RM: Durante mucho tiempo, si un proyecto estaba listo, se conseguía la financiación. Hoy en día, cada vez se habla más de establecer prioridades. ¿Supone esto un punto de inflexión para el transporte?
Martin Kolovratník: Sí, se trata de un cambio fundamental. No porque el Estado quiera invertir menos, sino porque ahora contamos con más proyectos preparados que nunca en todo el sector del transporte.
Ya no nos preguntamos si debemos construir, sino qué construir primero, y qué proyectos aportan mayores beneficios al sistema.
RM: ¿Significa esto también un cambio en la forma en que se gestiona el sistema?
Martin Kolovratník: Sí , además de las inversiones, ahora nos estamos centrando más en el ámbito interno. Se trata de cómo preparamos los proyectos, cómo gestionamos las licitaciones y cómo está estructurada la dirección.
Cada euro que ahorramos en procesos puede reinvertirse en infraestructuras. El sector del transporte se ha beneficiado durante mucho tiempo de una financiación estable, lo cual es una ventaja, pero también ha reducido la presión para introducir cambios. Ahora, la eficiencia cobra tanta importancia como la inversión.
RM: ¿Está llegando la red ferroviaria actual a sus límites sin nuevas infraestructuras?
Martin Kolovratník: En algunos tramos ya lo estamos viendo. Las mismas vías tienen que soportar el transporte de larga distancia, el regional y el de mercancías, lo que limita la capacidad y complica las operaciones.
En la práctica, esto significa que resulta más difícil añadir nuevos servicios, la regularidad disminuye y el sistema se vuelve más vulnerable a las interrupciones.
RM: Las líneas de alta velocidad suelen presentarse como una forma de reducir los tiempos de viaje. ¿Es esa su principal ventaja?
Martin Kolovratník: La rapidez es solo una parte de la historia. La principal ventaja es de carácter sistémico.
Al trasladar el transporte de larga distancia a nuevas infraestructuras, liberamos capacidad en las líneas existentes. Esto deja espacio para los servicios regionales y el transporte de mercancías. En tramos clave, esto podría suponer decenas de trenes de mercancías adicionales al día.
Además, mejora la resiliencia. En caso de interrupciones, se dispone de rutas alternativas. Por lo tanto, no se trata solo de la velocidad, sino de hacer que toda la red ferroviaria sea más estable y capaz de gestionar mayores volúmenes.
RM: ¿Significa esto que las decisiones se centrarán cada vez más en el orden de los proyectos?
Martin Kolovratník: Sí , pero eso no es nada raro.

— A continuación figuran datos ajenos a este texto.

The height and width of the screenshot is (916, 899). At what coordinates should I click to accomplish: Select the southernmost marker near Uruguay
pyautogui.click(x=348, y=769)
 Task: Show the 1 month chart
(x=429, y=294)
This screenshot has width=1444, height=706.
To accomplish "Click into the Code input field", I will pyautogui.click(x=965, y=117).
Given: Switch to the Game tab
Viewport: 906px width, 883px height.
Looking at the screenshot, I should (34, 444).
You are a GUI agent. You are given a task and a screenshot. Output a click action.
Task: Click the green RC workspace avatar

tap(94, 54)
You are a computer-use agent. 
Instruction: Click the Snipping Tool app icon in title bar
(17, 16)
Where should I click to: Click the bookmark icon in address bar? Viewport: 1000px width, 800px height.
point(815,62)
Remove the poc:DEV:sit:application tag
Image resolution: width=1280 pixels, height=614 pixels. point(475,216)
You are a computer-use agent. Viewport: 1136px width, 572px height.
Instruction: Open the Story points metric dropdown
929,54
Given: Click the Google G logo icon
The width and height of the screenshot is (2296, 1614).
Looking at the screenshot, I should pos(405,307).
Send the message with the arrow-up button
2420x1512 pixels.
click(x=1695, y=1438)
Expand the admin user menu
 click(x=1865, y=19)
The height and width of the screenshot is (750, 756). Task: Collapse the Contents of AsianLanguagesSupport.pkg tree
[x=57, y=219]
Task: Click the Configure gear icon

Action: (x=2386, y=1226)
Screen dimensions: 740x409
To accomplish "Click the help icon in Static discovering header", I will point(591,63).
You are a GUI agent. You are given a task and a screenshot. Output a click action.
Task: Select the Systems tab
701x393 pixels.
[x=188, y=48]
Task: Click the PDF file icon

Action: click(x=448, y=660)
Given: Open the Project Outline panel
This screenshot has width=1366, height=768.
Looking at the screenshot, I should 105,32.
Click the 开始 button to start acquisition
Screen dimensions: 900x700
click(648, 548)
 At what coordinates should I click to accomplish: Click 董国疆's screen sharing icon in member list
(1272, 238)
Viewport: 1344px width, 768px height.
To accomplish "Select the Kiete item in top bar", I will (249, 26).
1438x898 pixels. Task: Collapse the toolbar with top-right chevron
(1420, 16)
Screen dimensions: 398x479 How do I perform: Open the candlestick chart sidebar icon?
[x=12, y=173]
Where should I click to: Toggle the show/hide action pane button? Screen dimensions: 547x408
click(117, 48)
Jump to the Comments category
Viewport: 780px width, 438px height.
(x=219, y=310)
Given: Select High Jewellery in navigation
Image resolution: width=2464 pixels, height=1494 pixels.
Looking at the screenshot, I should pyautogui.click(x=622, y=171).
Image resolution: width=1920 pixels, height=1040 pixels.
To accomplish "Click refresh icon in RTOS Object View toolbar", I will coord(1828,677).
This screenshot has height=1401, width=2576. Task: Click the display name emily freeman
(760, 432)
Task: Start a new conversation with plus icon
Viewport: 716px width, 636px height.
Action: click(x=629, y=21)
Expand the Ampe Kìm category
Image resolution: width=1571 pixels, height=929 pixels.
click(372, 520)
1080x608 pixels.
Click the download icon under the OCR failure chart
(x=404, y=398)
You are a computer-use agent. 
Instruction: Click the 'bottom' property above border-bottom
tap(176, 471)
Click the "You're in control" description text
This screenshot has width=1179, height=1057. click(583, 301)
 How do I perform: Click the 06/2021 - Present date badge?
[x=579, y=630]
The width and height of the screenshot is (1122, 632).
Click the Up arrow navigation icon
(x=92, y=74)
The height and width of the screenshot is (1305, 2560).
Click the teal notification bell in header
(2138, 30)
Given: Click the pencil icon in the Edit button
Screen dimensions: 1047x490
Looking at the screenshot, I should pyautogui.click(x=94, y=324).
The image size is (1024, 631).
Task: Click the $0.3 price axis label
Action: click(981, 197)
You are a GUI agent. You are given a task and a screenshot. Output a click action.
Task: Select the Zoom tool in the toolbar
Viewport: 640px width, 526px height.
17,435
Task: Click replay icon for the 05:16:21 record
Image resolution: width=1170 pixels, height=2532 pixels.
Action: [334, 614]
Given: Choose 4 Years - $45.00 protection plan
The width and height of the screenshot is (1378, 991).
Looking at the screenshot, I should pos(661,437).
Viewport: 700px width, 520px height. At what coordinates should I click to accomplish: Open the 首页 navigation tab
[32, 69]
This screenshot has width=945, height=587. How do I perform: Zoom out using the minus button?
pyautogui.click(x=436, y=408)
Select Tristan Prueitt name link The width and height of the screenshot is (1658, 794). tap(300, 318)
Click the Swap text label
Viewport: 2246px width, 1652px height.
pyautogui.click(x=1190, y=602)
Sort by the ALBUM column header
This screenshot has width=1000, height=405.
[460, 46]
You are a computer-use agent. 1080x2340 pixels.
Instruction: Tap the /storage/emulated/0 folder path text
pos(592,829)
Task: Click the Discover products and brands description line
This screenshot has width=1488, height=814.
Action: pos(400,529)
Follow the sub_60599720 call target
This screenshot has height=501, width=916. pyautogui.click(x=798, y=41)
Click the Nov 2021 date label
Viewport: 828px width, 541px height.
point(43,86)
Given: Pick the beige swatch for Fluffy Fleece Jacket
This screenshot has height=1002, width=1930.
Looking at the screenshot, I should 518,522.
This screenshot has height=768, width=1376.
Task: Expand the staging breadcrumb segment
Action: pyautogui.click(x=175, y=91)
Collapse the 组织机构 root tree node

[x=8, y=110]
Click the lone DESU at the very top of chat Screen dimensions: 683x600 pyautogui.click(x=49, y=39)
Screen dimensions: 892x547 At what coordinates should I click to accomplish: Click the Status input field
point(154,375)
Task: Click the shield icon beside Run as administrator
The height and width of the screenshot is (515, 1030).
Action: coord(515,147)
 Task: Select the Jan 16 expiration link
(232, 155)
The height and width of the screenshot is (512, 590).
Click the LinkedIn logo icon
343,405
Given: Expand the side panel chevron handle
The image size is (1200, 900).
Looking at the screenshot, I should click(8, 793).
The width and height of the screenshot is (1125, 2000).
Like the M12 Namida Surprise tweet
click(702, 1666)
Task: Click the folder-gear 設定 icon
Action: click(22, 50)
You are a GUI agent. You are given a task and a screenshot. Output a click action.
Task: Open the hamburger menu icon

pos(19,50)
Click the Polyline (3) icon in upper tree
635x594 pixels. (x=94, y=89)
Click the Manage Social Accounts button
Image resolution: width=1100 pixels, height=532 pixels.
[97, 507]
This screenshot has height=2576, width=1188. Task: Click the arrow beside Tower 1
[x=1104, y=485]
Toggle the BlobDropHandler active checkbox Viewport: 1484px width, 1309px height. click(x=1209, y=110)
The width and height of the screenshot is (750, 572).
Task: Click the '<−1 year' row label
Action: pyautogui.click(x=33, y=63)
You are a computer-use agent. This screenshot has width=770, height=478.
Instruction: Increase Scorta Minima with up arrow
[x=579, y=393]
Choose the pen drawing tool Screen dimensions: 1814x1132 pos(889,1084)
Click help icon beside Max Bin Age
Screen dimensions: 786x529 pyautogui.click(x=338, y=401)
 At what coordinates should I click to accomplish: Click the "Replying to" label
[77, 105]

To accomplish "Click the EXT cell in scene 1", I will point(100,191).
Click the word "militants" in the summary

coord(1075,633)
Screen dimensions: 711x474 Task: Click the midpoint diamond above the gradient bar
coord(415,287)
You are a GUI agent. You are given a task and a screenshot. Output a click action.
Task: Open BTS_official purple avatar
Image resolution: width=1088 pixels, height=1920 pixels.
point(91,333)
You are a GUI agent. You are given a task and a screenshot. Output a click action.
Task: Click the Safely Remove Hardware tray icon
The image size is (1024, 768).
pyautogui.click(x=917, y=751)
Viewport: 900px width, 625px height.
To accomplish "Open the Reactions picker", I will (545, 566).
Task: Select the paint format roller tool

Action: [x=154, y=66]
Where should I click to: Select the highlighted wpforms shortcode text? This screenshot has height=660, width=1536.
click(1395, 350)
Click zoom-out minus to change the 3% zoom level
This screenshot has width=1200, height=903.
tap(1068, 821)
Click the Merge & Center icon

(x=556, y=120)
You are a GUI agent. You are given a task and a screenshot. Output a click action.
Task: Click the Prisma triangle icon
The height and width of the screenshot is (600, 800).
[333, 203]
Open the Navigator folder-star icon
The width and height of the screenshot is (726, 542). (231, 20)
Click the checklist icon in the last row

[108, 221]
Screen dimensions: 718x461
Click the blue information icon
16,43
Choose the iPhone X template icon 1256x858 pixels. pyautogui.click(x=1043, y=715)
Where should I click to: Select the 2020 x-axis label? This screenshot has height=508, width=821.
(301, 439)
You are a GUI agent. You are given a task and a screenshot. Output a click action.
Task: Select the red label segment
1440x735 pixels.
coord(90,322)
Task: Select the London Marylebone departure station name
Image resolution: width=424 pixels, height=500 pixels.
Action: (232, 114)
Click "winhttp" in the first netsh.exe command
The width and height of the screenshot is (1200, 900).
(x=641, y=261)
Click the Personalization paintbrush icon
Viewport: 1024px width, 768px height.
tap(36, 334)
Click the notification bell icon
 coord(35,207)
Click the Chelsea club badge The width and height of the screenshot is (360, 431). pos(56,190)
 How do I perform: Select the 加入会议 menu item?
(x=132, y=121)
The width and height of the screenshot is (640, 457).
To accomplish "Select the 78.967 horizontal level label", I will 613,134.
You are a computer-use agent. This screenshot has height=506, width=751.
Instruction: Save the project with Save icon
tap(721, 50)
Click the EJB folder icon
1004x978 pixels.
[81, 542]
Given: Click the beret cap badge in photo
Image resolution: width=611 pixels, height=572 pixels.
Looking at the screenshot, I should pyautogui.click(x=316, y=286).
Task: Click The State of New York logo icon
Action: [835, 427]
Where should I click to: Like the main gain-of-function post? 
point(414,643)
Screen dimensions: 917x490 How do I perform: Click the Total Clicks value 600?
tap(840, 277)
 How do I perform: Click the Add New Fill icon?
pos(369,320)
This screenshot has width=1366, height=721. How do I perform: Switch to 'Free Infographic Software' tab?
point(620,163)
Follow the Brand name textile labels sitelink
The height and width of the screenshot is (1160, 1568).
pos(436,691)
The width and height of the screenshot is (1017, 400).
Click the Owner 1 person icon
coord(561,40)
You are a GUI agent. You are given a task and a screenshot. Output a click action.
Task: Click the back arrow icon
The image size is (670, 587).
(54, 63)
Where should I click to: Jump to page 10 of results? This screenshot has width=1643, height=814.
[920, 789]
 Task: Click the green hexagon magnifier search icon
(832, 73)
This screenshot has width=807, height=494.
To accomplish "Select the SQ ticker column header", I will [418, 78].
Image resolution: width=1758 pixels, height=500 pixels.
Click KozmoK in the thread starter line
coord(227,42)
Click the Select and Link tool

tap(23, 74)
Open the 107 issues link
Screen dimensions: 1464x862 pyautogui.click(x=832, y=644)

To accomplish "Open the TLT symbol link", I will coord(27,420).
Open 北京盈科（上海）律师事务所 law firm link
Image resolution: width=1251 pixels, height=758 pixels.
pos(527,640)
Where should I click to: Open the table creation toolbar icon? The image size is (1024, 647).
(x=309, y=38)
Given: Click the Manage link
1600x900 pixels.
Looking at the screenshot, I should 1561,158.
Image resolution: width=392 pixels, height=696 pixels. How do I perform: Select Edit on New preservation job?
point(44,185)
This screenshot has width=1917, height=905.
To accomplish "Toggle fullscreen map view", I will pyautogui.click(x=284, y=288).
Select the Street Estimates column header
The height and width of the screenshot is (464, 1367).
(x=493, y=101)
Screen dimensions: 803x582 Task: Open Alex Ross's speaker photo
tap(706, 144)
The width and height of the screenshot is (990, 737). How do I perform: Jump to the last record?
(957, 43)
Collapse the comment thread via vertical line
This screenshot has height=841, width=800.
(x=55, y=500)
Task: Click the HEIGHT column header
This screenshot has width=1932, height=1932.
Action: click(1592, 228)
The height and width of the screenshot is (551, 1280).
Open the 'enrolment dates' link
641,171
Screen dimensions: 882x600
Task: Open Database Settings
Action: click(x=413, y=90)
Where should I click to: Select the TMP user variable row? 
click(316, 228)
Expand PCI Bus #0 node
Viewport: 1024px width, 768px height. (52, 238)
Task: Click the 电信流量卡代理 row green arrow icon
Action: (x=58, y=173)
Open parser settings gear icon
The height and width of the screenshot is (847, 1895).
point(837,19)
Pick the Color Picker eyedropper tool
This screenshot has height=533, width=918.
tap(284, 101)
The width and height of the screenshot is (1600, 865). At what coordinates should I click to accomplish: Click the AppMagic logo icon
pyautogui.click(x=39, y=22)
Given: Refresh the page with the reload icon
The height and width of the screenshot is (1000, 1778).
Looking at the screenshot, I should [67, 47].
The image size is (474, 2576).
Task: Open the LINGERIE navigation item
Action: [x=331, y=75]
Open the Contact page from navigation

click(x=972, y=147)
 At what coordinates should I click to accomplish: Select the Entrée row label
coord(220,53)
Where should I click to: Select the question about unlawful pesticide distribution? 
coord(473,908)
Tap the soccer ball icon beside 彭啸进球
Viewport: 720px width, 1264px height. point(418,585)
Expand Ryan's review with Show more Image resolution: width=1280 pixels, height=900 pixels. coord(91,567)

Simplemente estamos entrando en una fase que es habitual en otros países.
Los grandes programas de infraestructuras se desarrollan de forma gradual, en función de la disponibilidad y la capacidad financiera. La clave es que cada proyecto tenga sentido por sí mismo y encaje en el sistema global.
En lugar de esperar a que surja un gran proyecto, debemos construir una red funcional paso a paso.
RM: La conferencia también reunió a un gran número de estudiantes. ¿Qué revelaron sus preguntas?
Martin Kolovratník: Piensan de forma muy práctica. Les interesa saber qué van a hacer realmente, qué tecnologías se utilizan y cómo será su futuro.
Eso es una buena señal, porque demuestra un interés real por el sector. Pero también es una señal para nosotros: debemos ser capaces de ofrecer una perspectiva clara.
Tenemos que demostrar que el transporte no es solo un sector tradicional, sino uno que se ve marcado por la digitalización, la automatización y las nuevas soluciones energéticas. Y debemos atraer a los jóvenes desde una etapa más temprana, ya que la competencia por el talento técnico es muy intensa.
RM: Por último, ¿cuándo se podrá viajar de Praga a Ostrava en dos horas?
Martin Kolovratník: No se trata de un único proyecto ni de una única decisión. Depende de una combinación de tramos de línea de alta velocidad que deben desarrollarse paso a paso.
Lo importante es que hemos pasado de la fase de planificación a la de preparación. Se está elaborando la documentación del proyecto, se están llevando a cabo estudios de campo y se está preparando la adquisición de terrenos.
A continuación, las obras se llevarán a cabo por fases, en función de la disponibilidad y las posibilidades financieras. Este enfoque gradual es la única forma realista de hacer realidad estos objetivos.